Lillian's mother never recovered from the loss of her husband and three eldest sons and refused to discuss the disaster with anyone, saying that it was simply wrong to do so. Lillian agreed and, for the rest of her life, hardly ever spoke of the disaster. According to her lawyer, when asked about why she refused interviews even when offered money, Lillian stated: "Why do I want money from the Titanic? Look what I lost. A father and three brothers."

Lillian worked secretarial jobs in the Worcester area and retired early to care for her mother. Mrs. Asplund died on April 15, 1964, the 52nd anniversary of the sinking, at the age of 90. Her brother Felix, who never married and with whom Lillian lived, died of pneumonia on March 15, 1983, at the age of 73.

==Death==

Asplund remained bedridden and reliant on a caregiver during most of the last four years of her life; she died in her home in Shrewsbury, Massachusetts, on May 6, 2006, at the age of 99. She was buried at the All Faiths Cemetery in Worcester, alongside her father, mother, and brother.
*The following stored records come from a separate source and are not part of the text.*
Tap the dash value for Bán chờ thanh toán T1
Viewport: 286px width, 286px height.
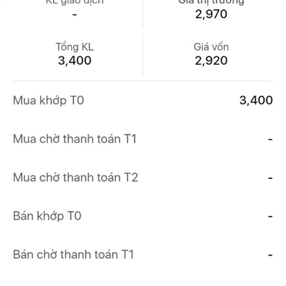(270, 255)
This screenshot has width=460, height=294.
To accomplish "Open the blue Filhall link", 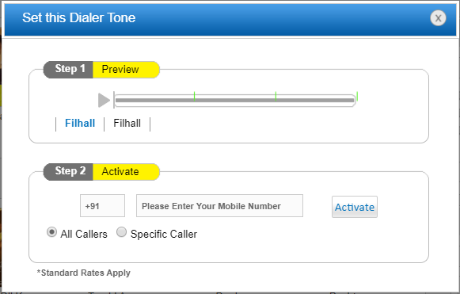I will click(80, 123).
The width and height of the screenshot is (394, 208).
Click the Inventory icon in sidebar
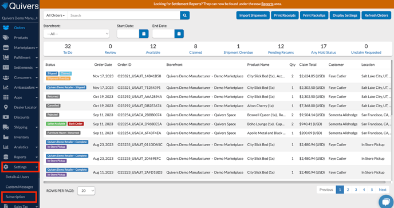(6, 137)
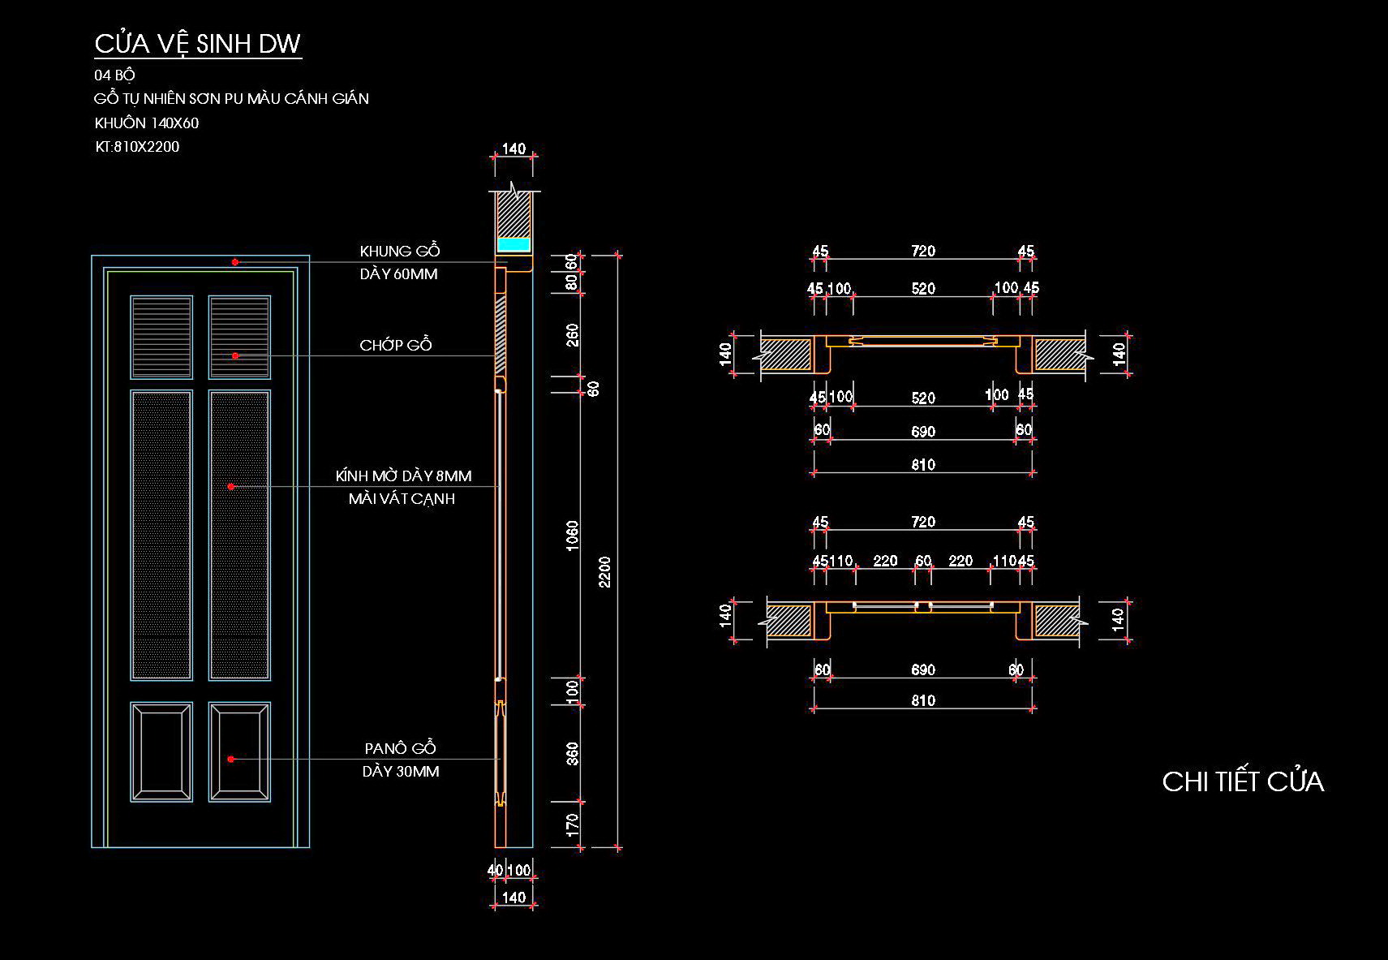The width and height of the screenshot is (1388, 960).
Task: Select the KT:810X2200 specification line
Action: coord(137,147)
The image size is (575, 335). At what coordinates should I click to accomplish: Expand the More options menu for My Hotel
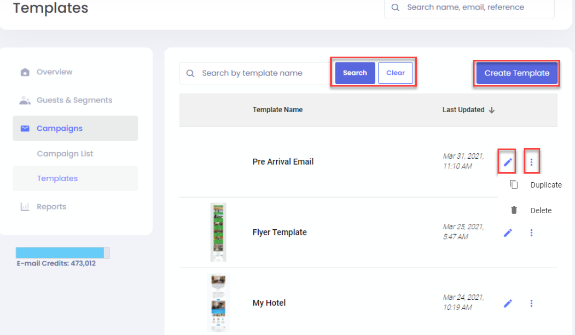[x=531, y=303]
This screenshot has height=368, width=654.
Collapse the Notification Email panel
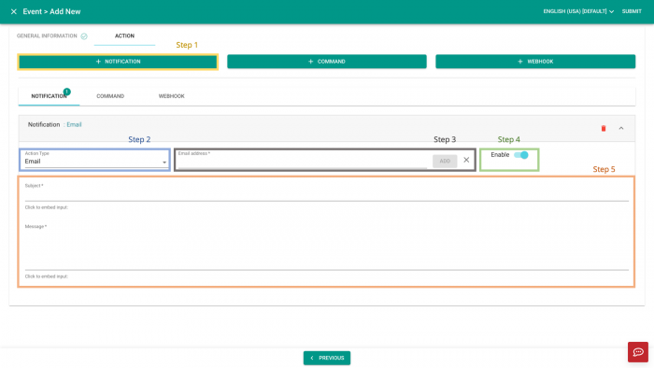pos(621,128)
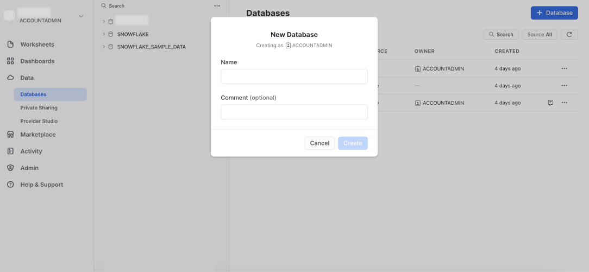Select Private Sharing in the Data menu
The image size is (589, 272).
tap(39, 108)
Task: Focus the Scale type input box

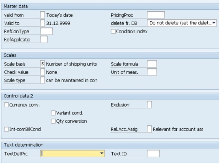Action: click(x=43, y=80)
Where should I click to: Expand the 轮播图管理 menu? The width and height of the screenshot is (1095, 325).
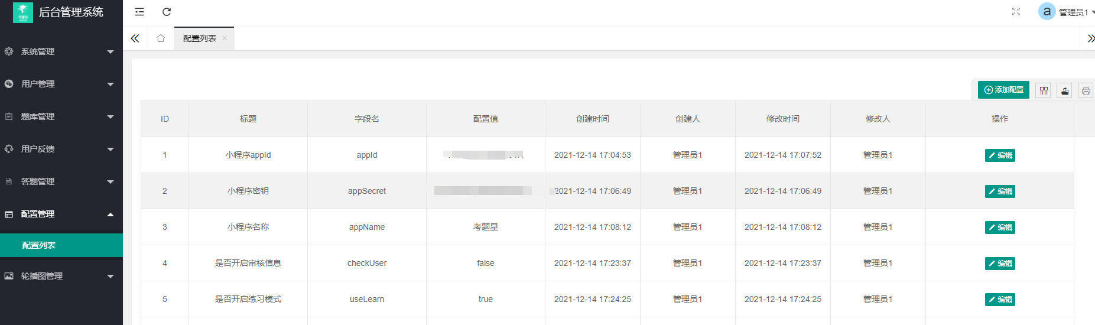click(61, 276)
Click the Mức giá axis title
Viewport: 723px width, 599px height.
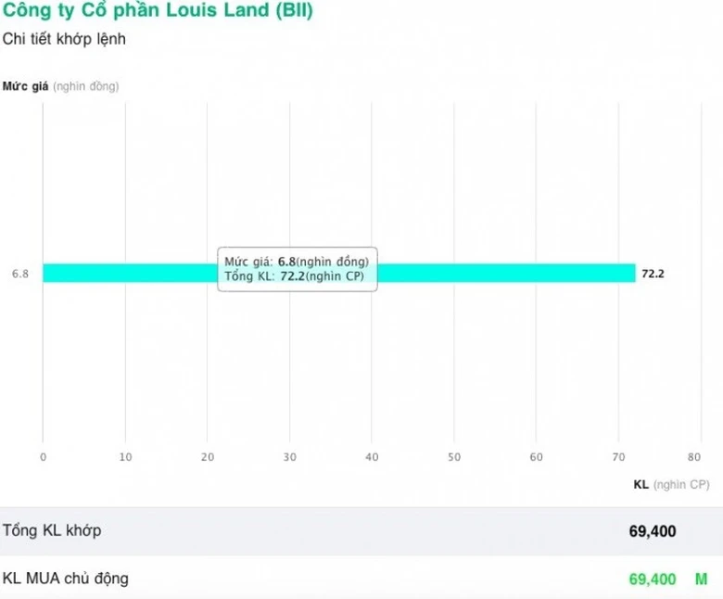tap(61, 86)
Her death left Barbara West and Millvina Dean as the last two living survivors of the Titanic. However, as both women were less than a year old at the time, neither had any recollection of the sinking. With Lillian being the last survivor who remembered the disaster, first-hand accounts of the Titanic passed into history upon her death. She was also the last surviving American who travelled on the Titanic.

Asplund's death garnered media attention from all around the world. Nordgren Memorial Chapel in Worcester, where Asplund's wake and funeral services were held, received telephone calls and emails from as far away as Argentina and New Zealand. Due to the intense public attention surrounding Asplund's passing, her funeral was closed to the media.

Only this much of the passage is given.